TB Preventive Treatment: the Need for Choice

Wed, 07/26/2023 - 12:21

The progress made in HIV prevention is nothing short of a global success story. It is time that TB caught up to HIV. Medicine is simply too advanced for us to tolerate how one disease can be beaten back yet another continues to flourish. Credit: Jeffrey Moyo/IPS.

By Violet Chihota
JOHANNESBURG, Jul 26 2023 (IPS)

Before COVID-19 came along, the two most lethal infectious diseases were HIV and tuberculosis (TB). Even though HIV still lingers, with 1.5 million people contracting the infection every year, epidemiologists point to the availability of many HIV prevention options as a primary reason for the decreasing caseload.

According to the World Health Organization (WHO), over the past two decades, new HIV infections decreased by 49%, HIV-related deaths decreased by 61% and an estimated 18.6 million lives were saved because of new treatments that minimise the infection and prevent its spread.

We have so many options for HIV prevention at our disposal, including the dapivirine vaginal ring, oral Pre-Exposure Prophylaxis (PrEP), harm reduction for people who use drugs, condoms for both men and women, voluntary medical male circumcision and the recently approved long-acting cabotegravir, with other options in development.
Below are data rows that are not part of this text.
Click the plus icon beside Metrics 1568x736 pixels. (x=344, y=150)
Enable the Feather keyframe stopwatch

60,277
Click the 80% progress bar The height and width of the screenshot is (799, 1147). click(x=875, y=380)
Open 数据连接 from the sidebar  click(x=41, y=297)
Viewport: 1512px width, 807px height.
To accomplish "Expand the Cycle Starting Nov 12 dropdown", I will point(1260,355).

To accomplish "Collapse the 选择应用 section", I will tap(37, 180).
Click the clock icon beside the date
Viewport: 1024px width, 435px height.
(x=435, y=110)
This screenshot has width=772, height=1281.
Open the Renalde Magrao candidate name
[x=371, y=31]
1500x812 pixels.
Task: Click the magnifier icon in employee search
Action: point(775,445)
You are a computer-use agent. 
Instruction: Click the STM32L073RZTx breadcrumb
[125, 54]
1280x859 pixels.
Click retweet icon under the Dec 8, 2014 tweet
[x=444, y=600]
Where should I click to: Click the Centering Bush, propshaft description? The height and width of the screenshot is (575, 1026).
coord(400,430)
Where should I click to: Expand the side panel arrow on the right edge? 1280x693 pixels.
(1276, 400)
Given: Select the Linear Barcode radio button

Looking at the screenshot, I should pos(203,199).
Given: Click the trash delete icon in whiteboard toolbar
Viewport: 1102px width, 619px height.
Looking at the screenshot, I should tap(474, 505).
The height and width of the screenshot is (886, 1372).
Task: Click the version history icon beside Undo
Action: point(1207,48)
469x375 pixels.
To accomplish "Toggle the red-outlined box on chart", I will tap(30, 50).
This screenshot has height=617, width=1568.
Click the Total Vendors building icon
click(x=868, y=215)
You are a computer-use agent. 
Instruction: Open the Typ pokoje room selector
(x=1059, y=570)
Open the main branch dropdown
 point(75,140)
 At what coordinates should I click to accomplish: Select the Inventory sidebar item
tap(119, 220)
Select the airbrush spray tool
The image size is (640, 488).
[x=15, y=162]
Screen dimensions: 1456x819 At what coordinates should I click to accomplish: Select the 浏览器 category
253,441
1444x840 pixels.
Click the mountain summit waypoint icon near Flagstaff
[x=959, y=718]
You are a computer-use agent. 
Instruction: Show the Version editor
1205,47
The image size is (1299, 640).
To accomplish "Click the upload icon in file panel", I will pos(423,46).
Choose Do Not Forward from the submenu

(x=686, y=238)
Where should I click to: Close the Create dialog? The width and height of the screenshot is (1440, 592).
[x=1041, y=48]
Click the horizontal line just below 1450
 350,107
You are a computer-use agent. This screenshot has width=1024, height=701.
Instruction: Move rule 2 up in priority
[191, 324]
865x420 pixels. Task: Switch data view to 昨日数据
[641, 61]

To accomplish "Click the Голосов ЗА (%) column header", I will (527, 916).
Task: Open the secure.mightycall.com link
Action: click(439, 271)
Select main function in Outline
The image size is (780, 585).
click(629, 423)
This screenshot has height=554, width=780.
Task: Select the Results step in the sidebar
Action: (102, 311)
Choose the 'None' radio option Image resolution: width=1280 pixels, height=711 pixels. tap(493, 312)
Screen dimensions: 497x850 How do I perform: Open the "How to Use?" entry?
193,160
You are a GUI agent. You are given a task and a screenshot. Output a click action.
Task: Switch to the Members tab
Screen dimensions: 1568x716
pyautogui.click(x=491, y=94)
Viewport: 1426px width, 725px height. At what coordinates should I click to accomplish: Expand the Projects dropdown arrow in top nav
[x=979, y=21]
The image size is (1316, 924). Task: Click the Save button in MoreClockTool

We have a suite of prevention tools because everyone is different, and people need to be able to choose their methods according to the way they live their lives. We observe a similar abundance of choice within family planning with oral pills, a variety of injectables, intra-uterine devices and condoms—we share this prevention method with HIV programs.

The urgency of the need is clear: an estimated 1.6 million people lost their lives to the disease in 2021, the second consecutive year the death toll went up after 14 years of progress. In Africa, an estimated 2.5 million people contracted the disease in 2021, one million of which were never diagnosed and treated

We do not have this many options for TB prevention, but the world needs to adapt to embrace choice if we are to meet the globally agreed-upon goal of reducing TB deaths by 90% by 2030—referred to as the “End TB targets.”

The urgency of the need is clear: an estimated 1.6 million people lost their lives to the disease in 2021, the second consecutive year the death toll went up after 14 years of progress. In Africa, an estimated 2.5 million people contracted the disease in 2021, one million of which were never diagnosed and treated.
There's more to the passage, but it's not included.